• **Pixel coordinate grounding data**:
---------------

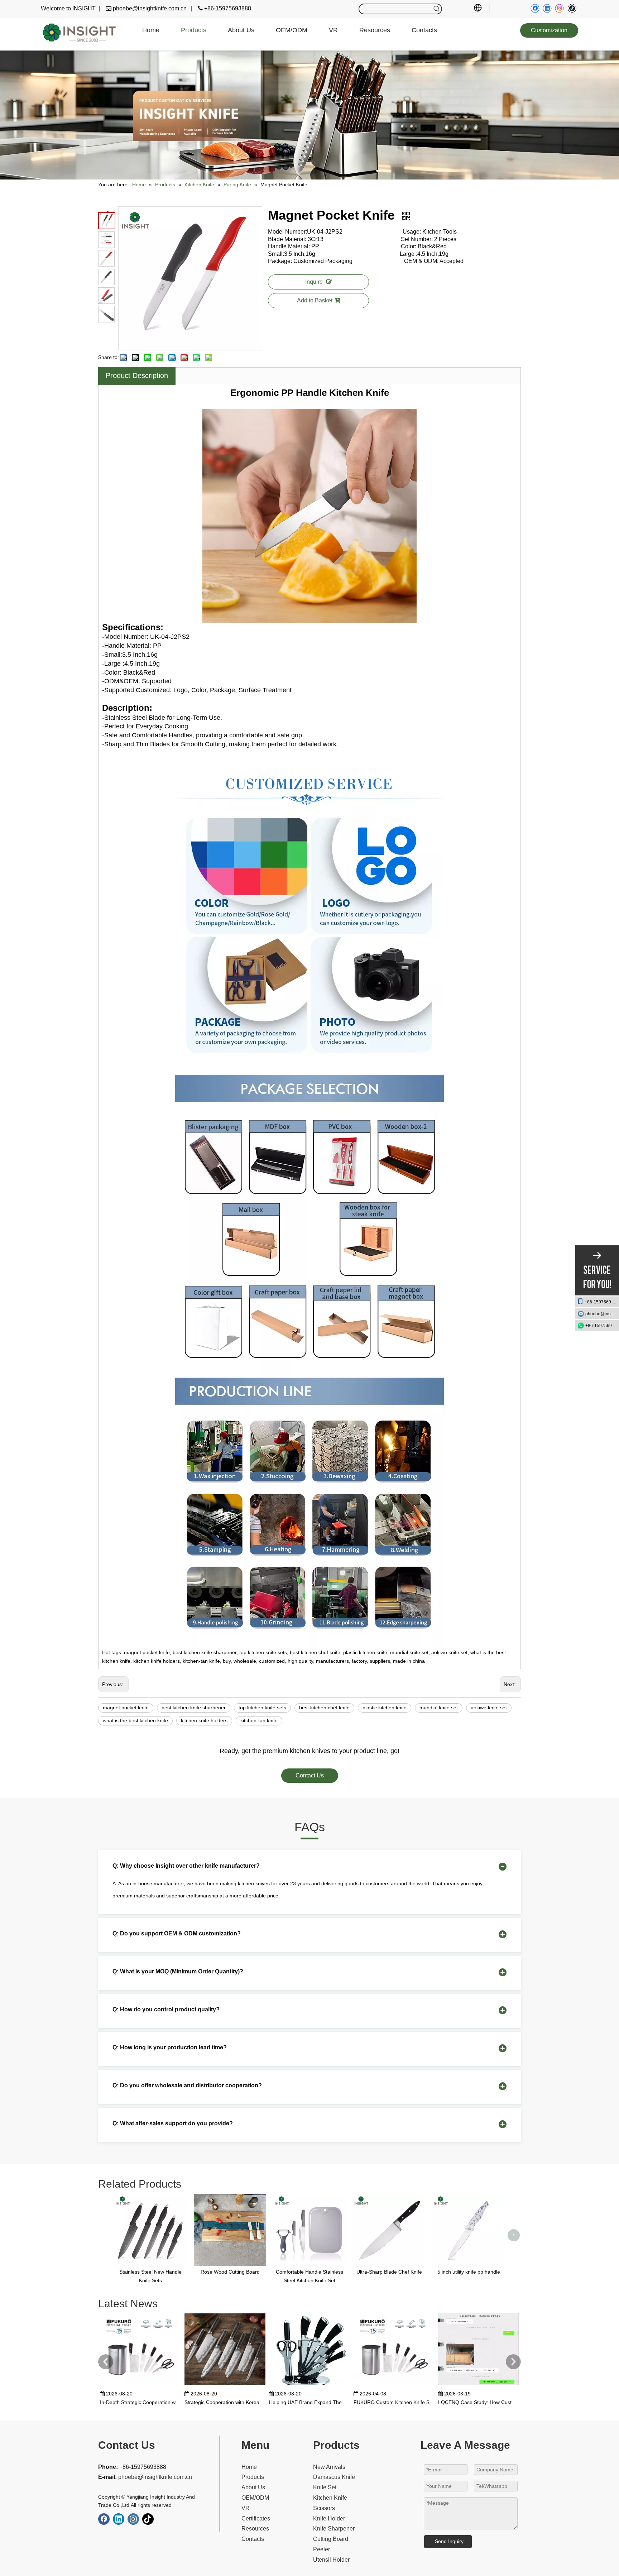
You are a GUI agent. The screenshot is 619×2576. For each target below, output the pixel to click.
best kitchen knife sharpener (194, 1707)
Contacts (252, 2539)
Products (252, 2477)
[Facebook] (535, 8)
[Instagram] (559, 8)
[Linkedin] (547, 8)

---------------

• **Work task**: Please repeat all of the entries above word for word, but drop any pictures.

• **Answer area**:
You are a GUI agent. The screenshot is 619×2576. For each target below, output the pixel to click.
best kitchen knife sharpener (194, 1707)
Contacts (252, 2539)
Products (252, 2477)
[Facebook] (535, 8)
[Instagram] (559, 8)
[Linkedin] (547, 8)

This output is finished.